» **PROBLEM DESCRIPTION**
The answer must reproduce the listing exactly, with every picture left out.

--*--

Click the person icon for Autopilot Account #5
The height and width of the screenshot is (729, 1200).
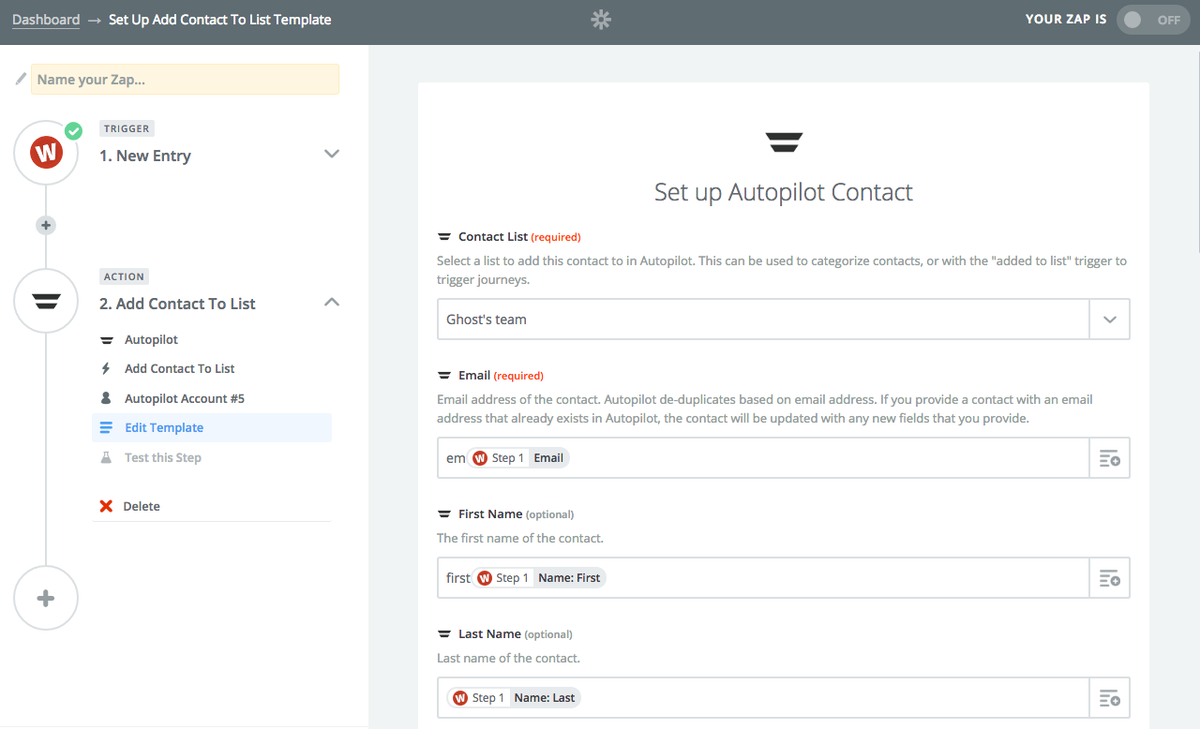coord(107,397)
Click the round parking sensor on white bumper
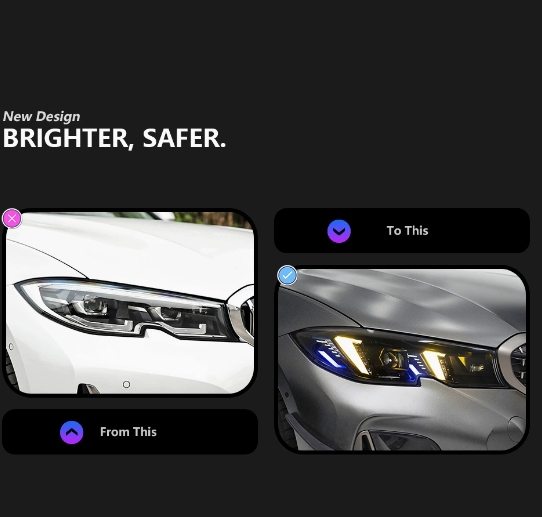 (x=127, y=384)
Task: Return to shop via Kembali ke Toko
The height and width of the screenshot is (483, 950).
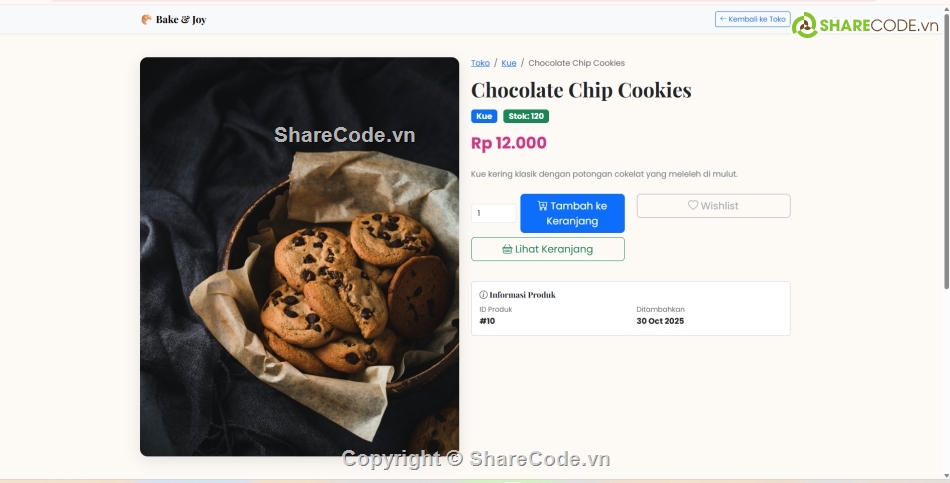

--*--

» **PROBLEM SOLUTION**
Click the person icon for Autopilot Account #5
The height and width of the screenshot is (729, 1200).
coord(107,397)
Click the round parking sensor on white bumper
 (x=127, y=384)
Task: Return to shop via Kembali ke Toko
The height and width of the screenshot is (483, 950).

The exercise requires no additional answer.